■ **Exercise details**
Among the lines below, list those containing the string "will".

+--

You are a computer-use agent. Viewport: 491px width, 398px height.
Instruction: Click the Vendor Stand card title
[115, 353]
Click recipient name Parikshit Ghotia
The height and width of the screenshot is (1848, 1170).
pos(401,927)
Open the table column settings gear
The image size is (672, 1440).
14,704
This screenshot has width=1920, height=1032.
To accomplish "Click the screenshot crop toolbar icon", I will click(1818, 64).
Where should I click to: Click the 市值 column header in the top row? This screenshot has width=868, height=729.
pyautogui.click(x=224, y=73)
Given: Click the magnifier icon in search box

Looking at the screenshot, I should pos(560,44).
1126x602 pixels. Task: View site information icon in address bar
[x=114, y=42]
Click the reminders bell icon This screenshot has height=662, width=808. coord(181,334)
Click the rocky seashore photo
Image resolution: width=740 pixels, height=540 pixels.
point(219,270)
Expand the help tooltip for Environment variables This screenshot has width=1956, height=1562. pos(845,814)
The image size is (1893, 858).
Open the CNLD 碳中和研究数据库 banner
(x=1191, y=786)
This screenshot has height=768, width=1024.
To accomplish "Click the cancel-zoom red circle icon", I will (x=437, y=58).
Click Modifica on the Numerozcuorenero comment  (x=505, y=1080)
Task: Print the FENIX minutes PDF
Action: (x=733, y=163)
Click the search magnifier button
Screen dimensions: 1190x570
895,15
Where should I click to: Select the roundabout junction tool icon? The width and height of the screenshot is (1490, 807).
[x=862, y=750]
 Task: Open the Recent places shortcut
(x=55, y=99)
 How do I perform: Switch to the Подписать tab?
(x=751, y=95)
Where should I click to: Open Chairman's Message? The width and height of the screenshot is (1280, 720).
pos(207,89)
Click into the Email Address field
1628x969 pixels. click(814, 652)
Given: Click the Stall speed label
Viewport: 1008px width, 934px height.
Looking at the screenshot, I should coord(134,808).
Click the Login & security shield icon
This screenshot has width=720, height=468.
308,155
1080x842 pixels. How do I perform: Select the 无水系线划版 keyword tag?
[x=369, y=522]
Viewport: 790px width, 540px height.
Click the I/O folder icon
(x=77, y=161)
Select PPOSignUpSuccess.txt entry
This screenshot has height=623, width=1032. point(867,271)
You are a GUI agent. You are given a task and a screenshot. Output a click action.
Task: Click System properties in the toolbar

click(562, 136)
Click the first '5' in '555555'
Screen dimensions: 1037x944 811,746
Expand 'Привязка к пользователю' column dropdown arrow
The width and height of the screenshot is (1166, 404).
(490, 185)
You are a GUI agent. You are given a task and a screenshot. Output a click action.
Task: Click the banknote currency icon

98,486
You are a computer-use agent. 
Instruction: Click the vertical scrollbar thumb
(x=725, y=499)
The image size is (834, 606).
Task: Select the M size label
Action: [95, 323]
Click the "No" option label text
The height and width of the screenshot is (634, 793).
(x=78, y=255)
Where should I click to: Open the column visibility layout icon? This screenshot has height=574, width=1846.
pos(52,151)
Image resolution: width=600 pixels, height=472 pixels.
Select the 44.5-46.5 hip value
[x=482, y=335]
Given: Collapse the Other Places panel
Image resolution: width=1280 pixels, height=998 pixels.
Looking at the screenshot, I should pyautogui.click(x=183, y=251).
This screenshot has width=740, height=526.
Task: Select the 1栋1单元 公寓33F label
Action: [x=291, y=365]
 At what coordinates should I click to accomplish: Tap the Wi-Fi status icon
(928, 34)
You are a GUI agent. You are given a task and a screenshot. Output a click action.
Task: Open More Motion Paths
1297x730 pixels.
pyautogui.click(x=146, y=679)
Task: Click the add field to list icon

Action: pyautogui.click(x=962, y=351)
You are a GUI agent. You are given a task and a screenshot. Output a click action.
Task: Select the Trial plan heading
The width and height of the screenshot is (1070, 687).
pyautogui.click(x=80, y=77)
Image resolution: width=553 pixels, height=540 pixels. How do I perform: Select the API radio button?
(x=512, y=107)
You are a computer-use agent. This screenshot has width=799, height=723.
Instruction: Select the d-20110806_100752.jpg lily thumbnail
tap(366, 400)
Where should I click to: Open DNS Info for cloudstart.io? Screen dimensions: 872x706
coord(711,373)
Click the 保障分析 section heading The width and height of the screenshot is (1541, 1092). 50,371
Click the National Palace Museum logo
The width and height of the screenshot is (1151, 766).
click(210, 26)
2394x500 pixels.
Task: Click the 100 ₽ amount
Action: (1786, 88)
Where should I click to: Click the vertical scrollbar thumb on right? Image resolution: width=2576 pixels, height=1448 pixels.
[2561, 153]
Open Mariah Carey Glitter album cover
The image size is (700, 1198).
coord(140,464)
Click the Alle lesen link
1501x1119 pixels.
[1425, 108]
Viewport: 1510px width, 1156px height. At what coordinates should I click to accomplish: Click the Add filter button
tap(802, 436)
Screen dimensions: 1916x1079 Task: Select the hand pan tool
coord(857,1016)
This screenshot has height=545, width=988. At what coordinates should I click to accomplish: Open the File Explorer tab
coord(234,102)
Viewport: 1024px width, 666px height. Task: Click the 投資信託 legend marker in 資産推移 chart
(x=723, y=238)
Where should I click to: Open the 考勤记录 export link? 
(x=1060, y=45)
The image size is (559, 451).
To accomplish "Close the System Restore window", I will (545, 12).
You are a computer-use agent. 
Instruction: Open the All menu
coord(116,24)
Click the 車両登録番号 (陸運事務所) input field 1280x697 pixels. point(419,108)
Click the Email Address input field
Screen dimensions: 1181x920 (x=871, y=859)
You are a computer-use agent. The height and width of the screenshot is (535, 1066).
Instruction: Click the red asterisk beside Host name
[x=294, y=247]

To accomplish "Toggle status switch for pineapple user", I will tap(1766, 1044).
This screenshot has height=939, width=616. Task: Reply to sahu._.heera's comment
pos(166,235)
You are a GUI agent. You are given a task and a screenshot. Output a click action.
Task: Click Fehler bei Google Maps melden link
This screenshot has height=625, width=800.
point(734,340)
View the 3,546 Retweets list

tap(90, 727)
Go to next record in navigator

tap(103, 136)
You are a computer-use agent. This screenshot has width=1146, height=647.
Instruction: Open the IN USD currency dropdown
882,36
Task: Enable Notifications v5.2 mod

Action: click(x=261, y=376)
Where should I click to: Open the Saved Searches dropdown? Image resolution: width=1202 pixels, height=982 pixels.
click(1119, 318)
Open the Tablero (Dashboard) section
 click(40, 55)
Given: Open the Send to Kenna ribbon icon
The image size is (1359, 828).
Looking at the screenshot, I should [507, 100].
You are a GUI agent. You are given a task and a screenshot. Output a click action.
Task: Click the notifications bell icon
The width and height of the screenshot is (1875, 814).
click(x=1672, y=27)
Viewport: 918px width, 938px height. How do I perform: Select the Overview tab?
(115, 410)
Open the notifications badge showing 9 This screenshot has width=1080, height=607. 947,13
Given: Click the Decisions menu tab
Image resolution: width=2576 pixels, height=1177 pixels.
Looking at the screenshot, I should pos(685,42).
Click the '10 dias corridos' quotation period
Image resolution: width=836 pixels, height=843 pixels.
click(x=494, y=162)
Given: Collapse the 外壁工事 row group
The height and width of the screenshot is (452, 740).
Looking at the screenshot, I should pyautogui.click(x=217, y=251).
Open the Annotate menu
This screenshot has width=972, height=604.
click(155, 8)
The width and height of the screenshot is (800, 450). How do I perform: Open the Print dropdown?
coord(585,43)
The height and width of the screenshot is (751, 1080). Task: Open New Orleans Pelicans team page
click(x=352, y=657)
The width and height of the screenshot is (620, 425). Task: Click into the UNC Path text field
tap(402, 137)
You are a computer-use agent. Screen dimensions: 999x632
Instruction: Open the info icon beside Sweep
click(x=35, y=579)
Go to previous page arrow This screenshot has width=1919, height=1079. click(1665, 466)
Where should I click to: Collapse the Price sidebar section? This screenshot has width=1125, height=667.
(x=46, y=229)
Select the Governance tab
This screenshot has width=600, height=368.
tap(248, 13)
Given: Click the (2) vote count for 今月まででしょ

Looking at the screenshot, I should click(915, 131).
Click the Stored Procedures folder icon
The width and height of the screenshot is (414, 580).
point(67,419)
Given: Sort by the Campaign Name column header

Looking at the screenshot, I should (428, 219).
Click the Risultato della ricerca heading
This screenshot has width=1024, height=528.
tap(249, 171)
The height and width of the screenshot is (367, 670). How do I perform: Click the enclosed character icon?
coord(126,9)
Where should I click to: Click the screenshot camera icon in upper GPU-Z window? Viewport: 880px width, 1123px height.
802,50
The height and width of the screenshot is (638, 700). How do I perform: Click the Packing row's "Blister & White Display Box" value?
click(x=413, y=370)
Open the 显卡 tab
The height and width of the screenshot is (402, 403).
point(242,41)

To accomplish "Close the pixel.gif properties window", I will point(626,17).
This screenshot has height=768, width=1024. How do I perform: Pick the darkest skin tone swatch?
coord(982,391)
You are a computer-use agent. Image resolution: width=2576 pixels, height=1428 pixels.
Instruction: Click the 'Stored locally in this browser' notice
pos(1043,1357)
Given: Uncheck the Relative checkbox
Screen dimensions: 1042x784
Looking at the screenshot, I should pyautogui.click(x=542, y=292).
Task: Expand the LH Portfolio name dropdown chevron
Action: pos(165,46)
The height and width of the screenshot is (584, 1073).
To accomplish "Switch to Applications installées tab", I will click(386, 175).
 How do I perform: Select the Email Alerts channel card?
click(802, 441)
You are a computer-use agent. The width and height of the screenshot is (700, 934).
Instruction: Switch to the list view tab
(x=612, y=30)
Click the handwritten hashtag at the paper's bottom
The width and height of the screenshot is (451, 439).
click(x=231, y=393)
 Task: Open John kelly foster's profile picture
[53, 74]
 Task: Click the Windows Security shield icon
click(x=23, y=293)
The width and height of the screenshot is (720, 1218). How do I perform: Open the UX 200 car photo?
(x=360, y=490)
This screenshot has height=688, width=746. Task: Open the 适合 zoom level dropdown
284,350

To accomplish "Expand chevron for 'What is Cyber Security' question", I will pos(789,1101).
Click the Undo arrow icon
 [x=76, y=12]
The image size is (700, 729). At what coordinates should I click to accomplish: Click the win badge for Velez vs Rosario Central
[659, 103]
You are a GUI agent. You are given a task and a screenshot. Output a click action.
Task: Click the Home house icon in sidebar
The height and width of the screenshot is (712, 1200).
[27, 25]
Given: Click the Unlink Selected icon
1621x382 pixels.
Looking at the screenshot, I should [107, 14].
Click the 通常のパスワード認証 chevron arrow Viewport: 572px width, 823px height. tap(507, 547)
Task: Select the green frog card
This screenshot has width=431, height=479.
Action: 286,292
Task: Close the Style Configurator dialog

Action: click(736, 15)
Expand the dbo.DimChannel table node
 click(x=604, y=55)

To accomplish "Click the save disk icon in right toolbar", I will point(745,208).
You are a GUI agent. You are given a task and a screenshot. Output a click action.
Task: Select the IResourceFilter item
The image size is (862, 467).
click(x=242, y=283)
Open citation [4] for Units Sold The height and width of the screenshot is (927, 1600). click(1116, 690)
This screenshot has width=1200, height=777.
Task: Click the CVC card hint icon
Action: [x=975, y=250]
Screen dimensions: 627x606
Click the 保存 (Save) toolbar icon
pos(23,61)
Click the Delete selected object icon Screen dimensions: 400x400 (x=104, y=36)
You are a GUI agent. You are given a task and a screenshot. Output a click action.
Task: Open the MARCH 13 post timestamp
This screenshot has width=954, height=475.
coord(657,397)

+--

■ **Answer to this exercise**
To accomplish "Click the screenshot crop toolbar icon", I will click(1818, 64).
To accomplish "Click the cancel-zoom red circle icon", I will (x=437, y=58).
To accomplish "Close the System Restore window", I will (545, 12).
To accomplish "Toggle status switch for pineapple user", I will tap(1766, 1044).
To accomplish "Close the pixel.gif properties window", I will point(626,17).
To accomplish "Switch to Applications installées tab", I will click(386, 175).
To accomplish "Expand chevron for 'What is Cyber Security' question", I will pos(789,1101).
To accomplish "Click the save disk icon in right toolbar", I will point(745,208).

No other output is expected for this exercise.